Directions:
Search the records for "resolution" and copy each line that holds it.

*** Opening Available records ***

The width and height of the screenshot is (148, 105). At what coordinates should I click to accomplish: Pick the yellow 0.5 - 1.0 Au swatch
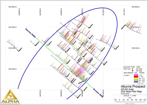(136, 78)
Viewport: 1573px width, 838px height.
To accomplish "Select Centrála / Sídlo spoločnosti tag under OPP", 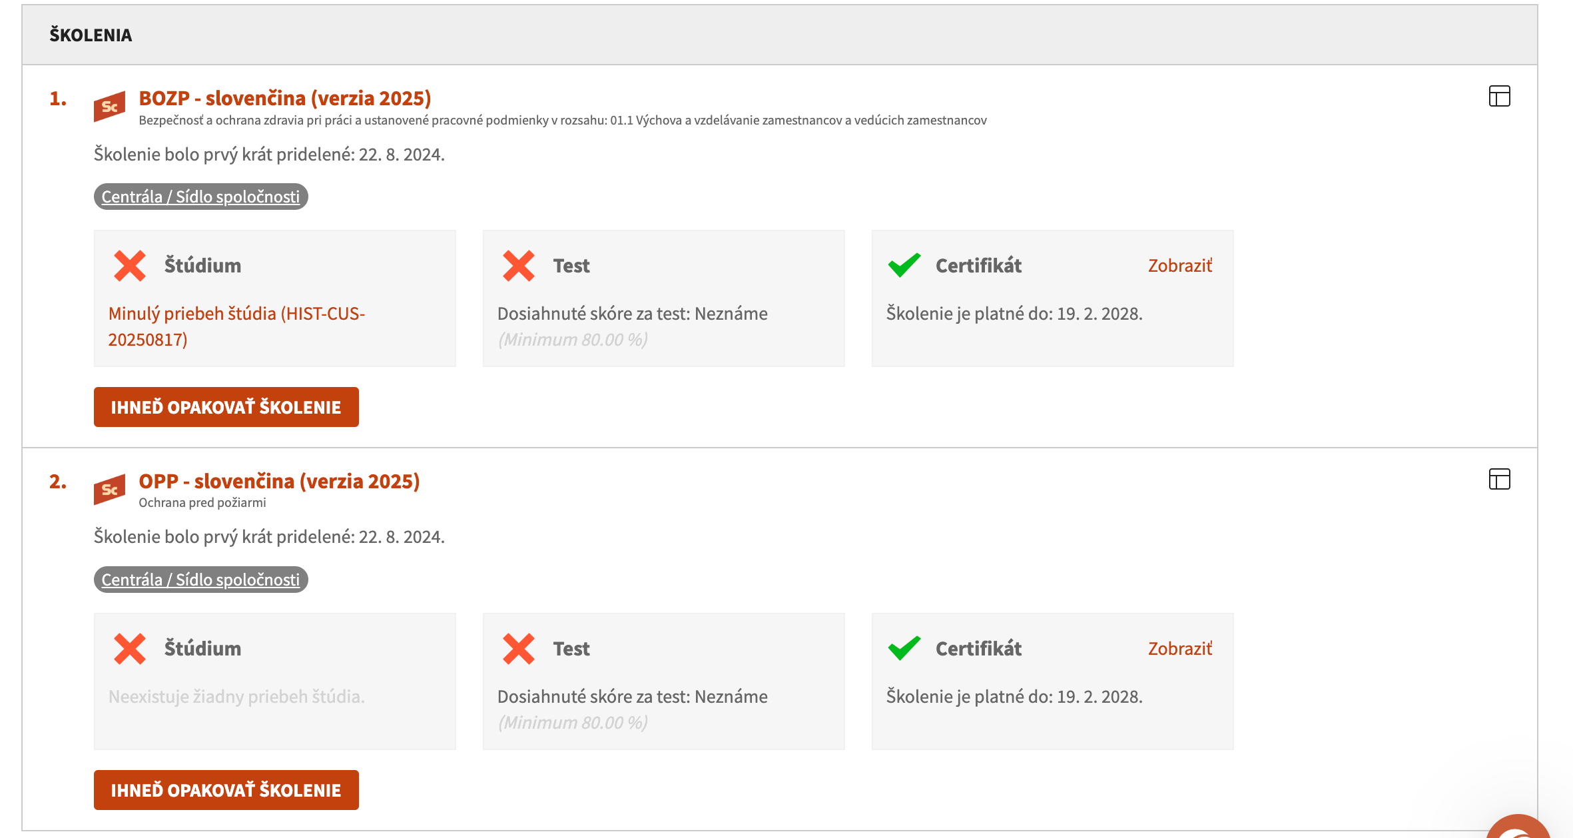I will click(200, 580).
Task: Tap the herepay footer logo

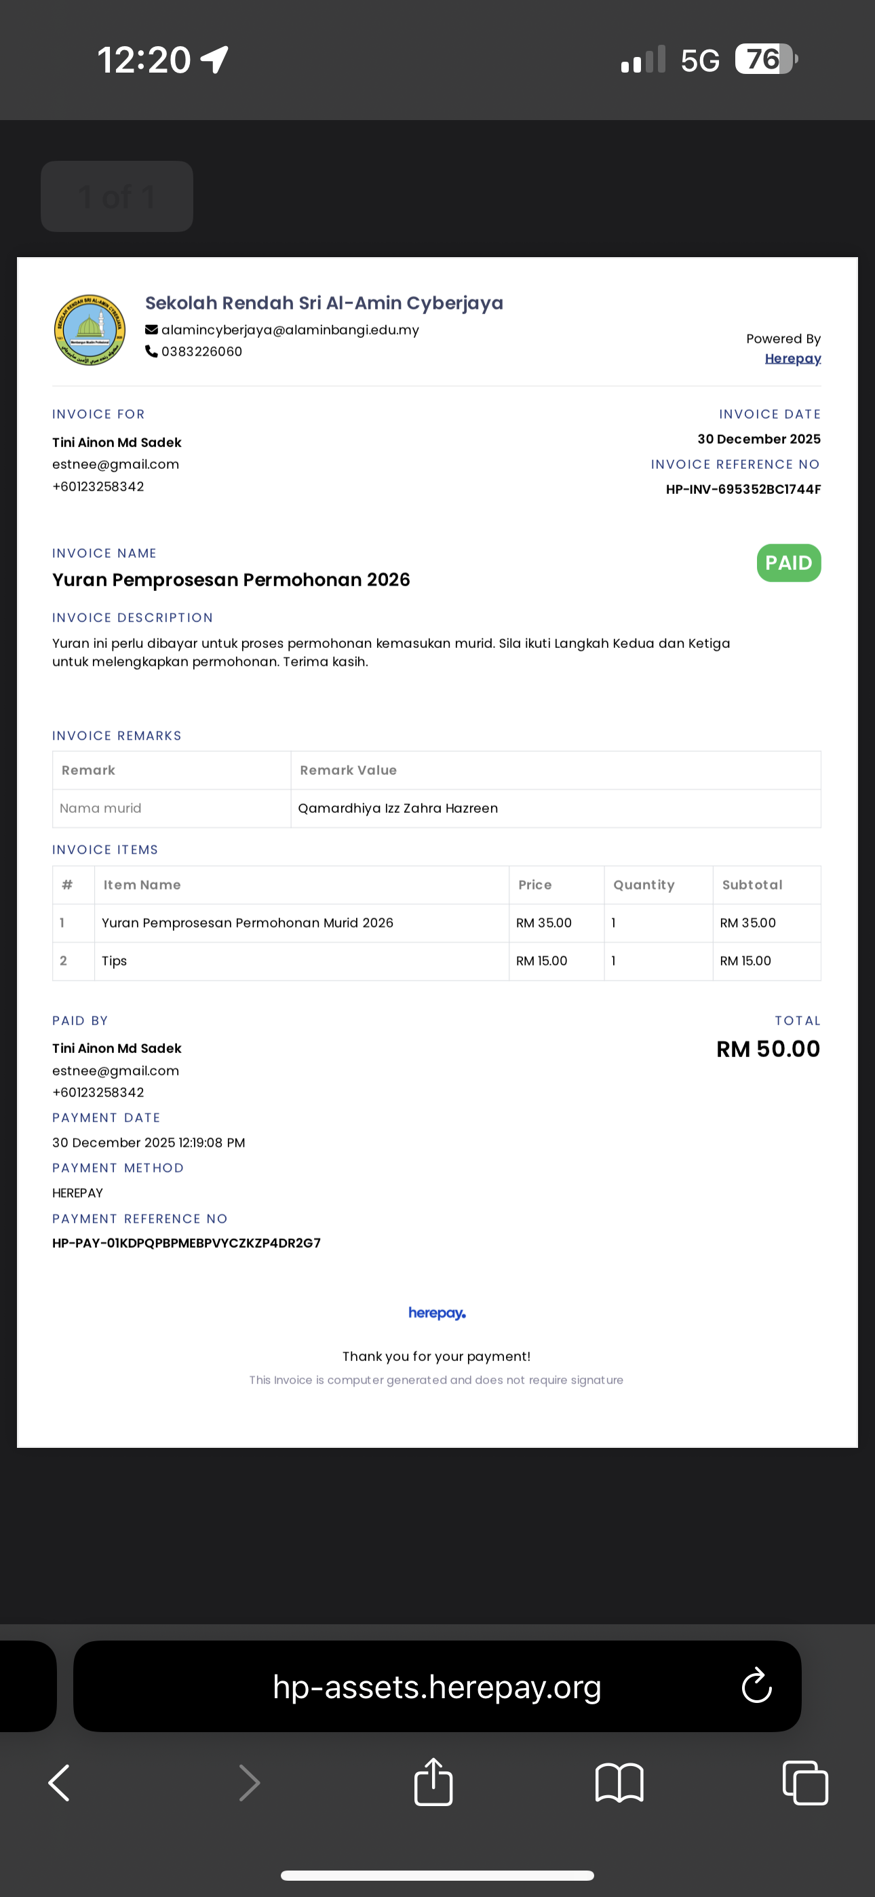Action: tap(437, 1313)
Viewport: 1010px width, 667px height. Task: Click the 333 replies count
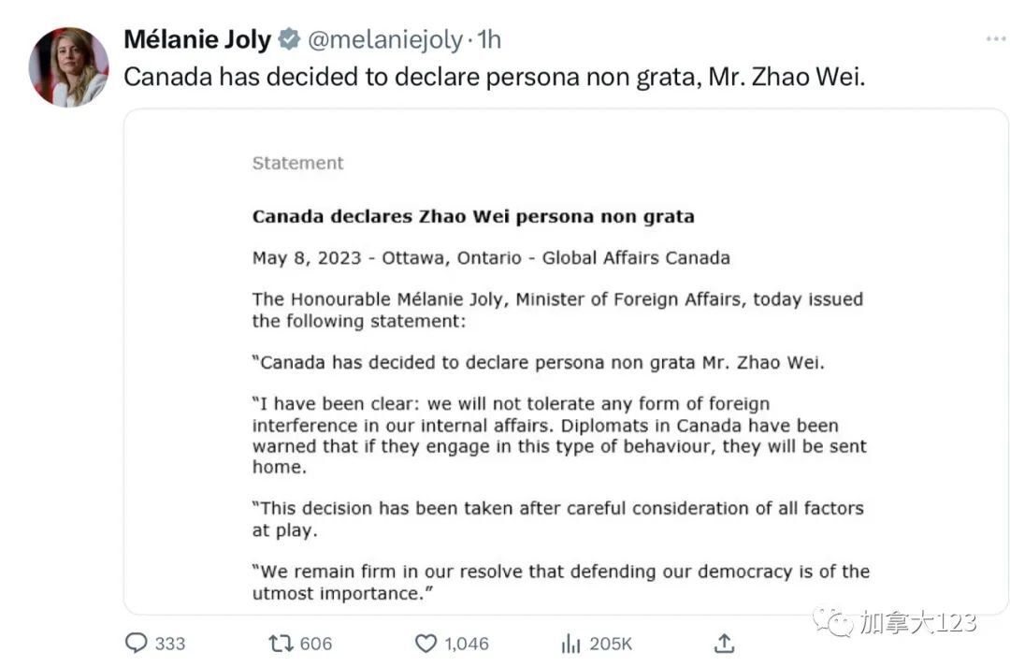(x=170, y=644)
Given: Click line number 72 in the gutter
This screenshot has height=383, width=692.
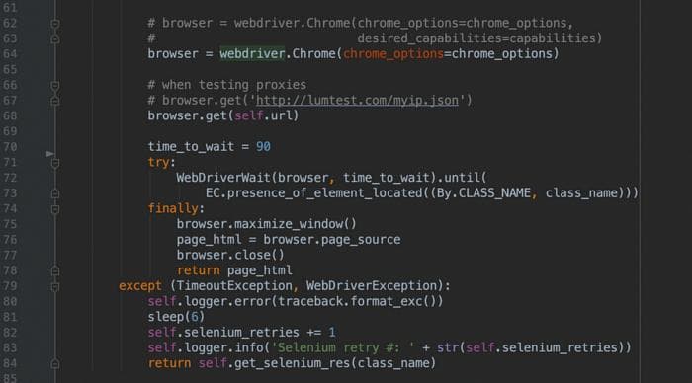Looking at the screenshot, I should coord(10,178).
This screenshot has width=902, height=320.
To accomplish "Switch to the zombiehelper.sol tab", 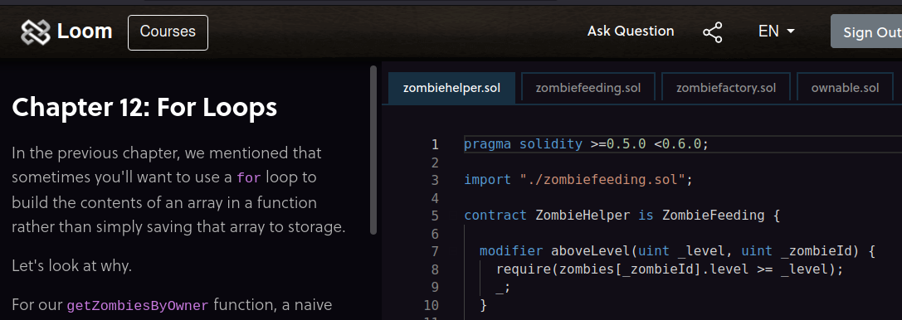I will [451, 88].
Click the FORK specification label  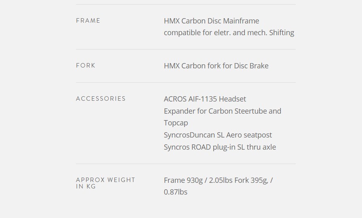[x=86, y=66]
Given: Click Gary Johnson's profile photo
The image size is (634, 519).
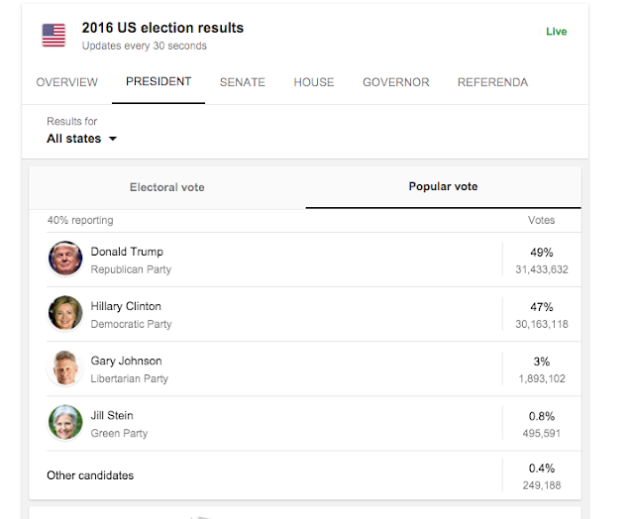Looking at the screenshot, I should 65,367.
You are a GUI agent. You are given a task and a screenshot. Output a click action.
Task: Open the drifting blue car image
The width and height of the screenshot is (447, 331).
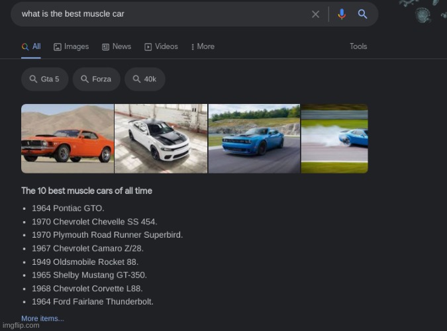click(334, 138)
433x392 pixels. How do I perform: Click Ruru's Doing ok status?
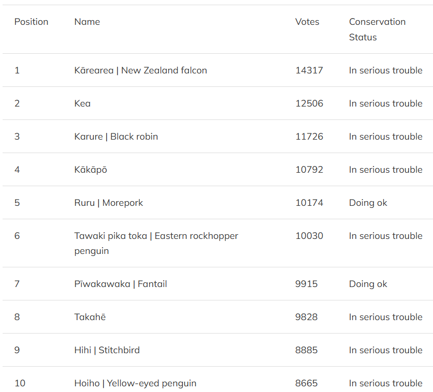368,203
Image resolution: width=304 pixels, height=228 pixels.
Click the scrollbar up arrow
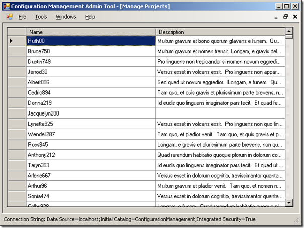(289, 31)

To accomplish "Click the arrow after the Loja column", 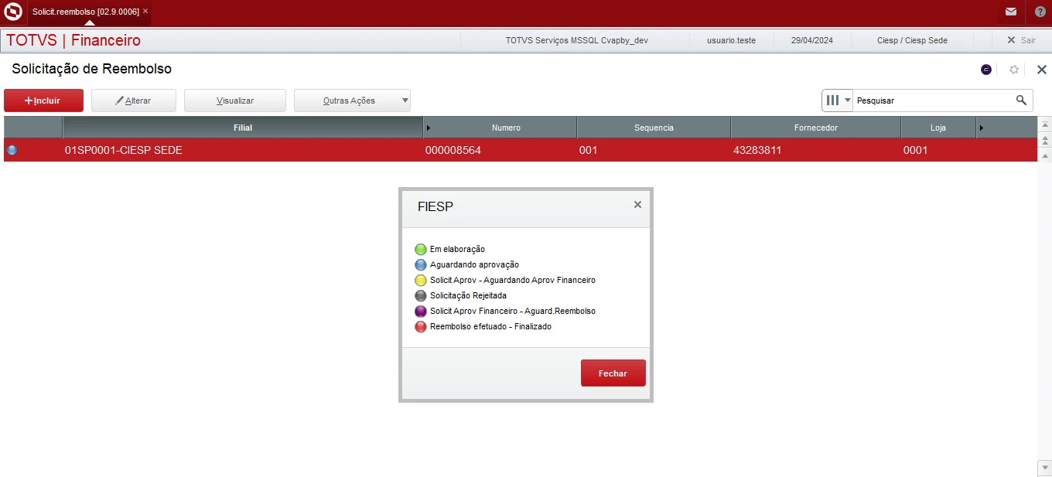I will pos(982,128).
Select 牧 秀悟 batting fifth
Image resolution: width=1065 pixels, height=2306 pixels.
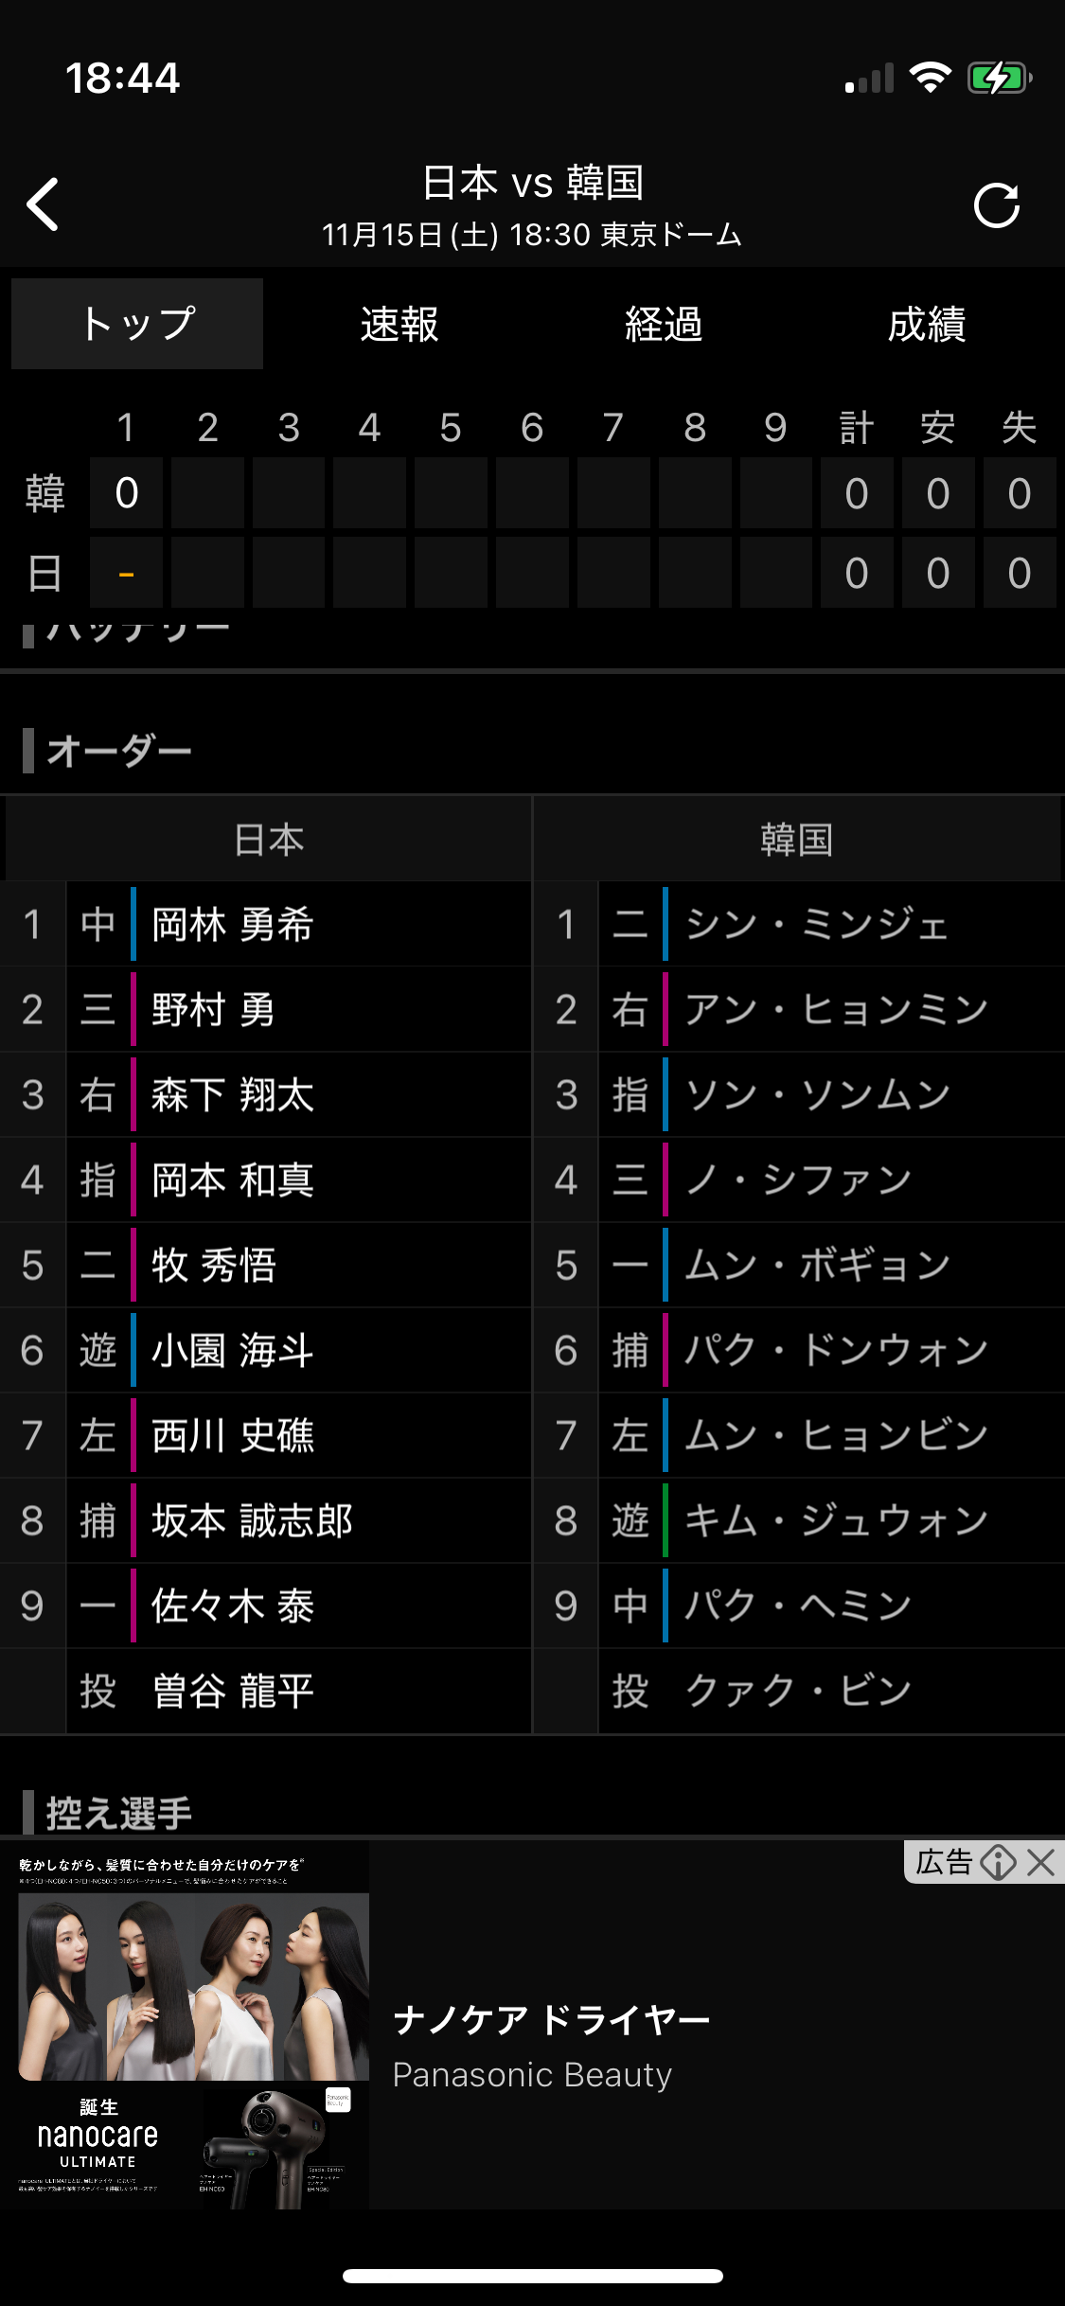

*** Closing Available records ***

Result below:
Image resolution: width=304 pixels, height=228 pixels.
Image resolution: width=1065 pixels, height=2306 pixels.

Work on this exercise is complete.